15 Jun 2012

Footwear photographed at accused killer's home

12:12 am on 15 June 2012

A detective has told a jury he and a police photographer inspected footwear at the home of the man accused of killing Feilding farmer Scott Guy.

Ewen Macdonald is on trial at the High Court in Wellington charged with murdering his 31-year-old brother-in-law on 8 July 2010 over what the Crown says were rivalries over the running of the family farm.

The defence says while Mr Macdonald acknowledged that he had damaged property belonging to Scott Guy and his wife Kylee, that does not make him a murderer.

Detective Graeme Parsons told the court on Thursday he spoke to Mr Macdonald by telephone and arranged to visit his address to view various items of footwear, including the boots he was wearing on the morning Scott Guy was shot dead.

Mr Parsons said he told Mr Macdonald that investigators also wanted to look at other footwear at his home to eliminate various marks found at the crime scene.

He said the accused told him the gumboots he had worn on the morning of the killing were with Mr Guy's father, Bryan Guy, but he had smaller ones available with the same tread pattern.

The detective said Anna and Ewen Macdonald brought 15 pairs of footwear to the front door which were photographed.

Graffiti photos led to break-through, court told

The jury was told the release of photos of graffiti painted on Scott and Kylee Guy's home led to a break-through in the murder investigation.

Detective Sergeant David Thompson told the court on Thursday that by late 2010, the amount of information about the inquiry was declining and that led to a decision early last year to release pictures of graffiti on the couple's new house via the media.

The court was told information then came in which led police to look more closely at the relationship between Ewen Macdonald and a man who admitted joining in on the vandalism on the Guy home.

Mr Thompson said 11 burglaries were also solved as a result of the murder inquiry, but some burglaries near the Guy house remained unsolved.

Pair eliminated from inquiry

The court was told two cars near the Guy farm around the time of the shooting have never been found.
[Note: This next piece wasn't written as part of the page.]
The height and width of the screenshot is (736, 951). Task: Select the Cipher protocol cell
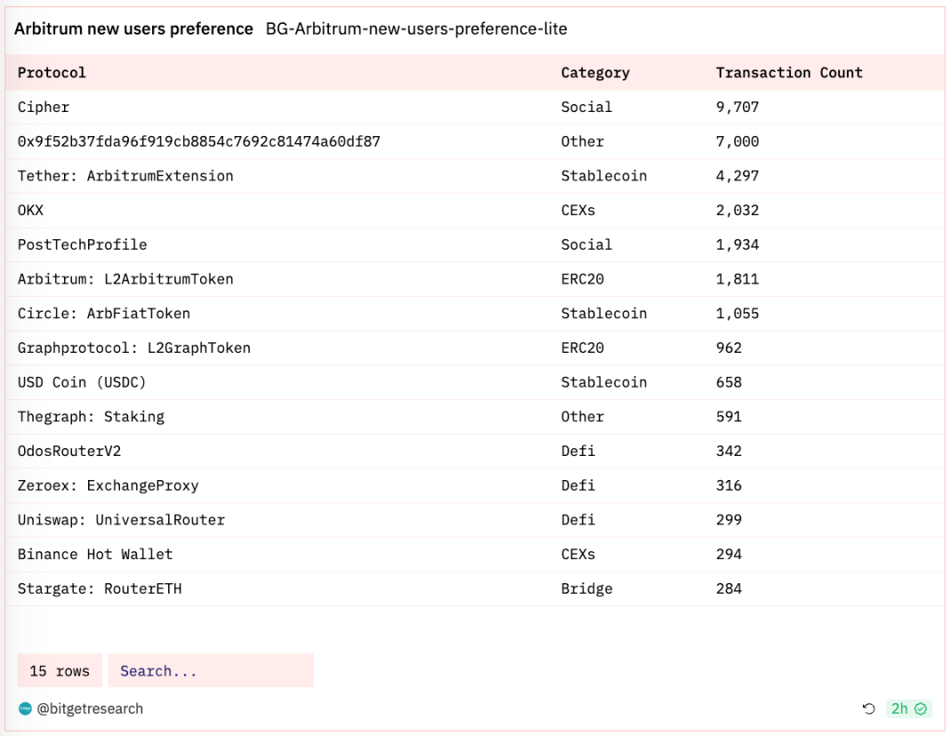(x=44, y=108)
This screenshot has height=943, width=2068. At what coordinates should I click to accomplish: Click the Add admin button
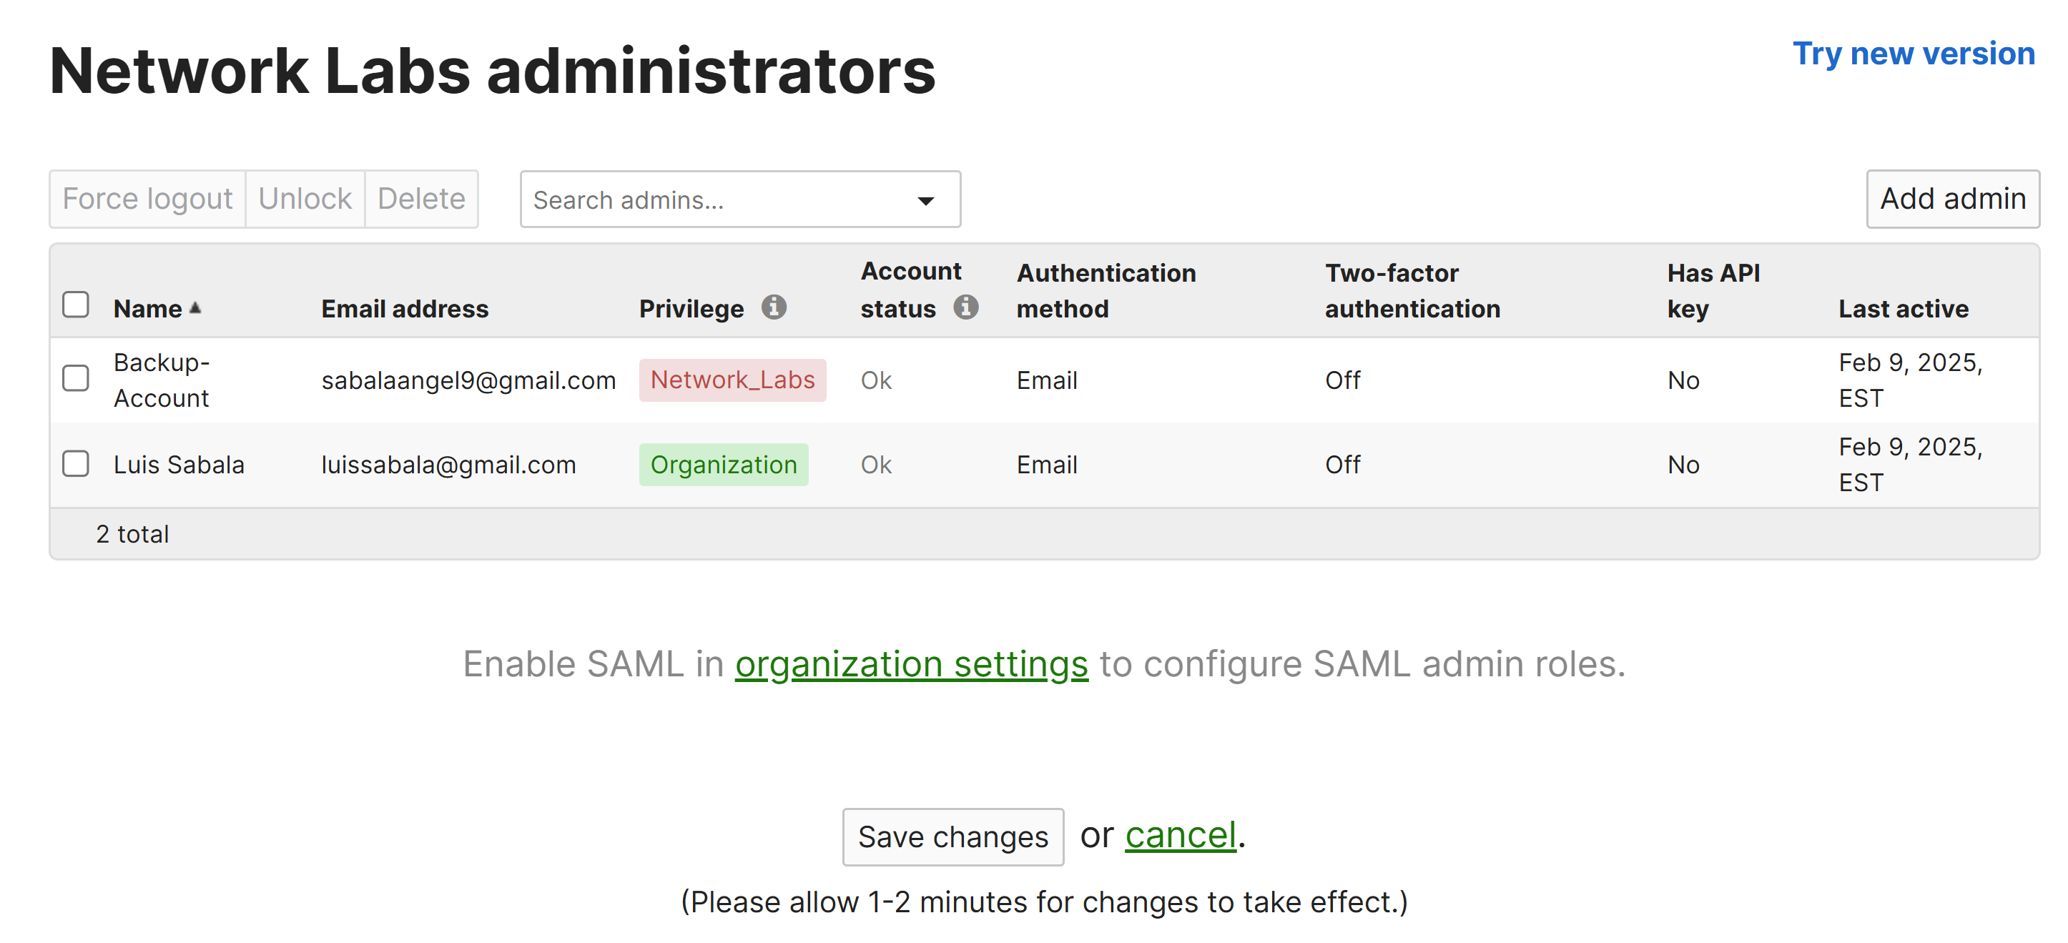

Detective Seargeant David Thompson said two men who had been on the suspect list were eliminated from the inquiry. It turned out that around the time Mr Guy was killed they were returning an item they had taken while burgling a house in Palmerston North.

The detective said that item was an urn containing the ashes of a dead child.

Mr Thompson said a scruffy man who turned up at a neighbour's house looking for Scott Guy in the days before he was killed has also never been found.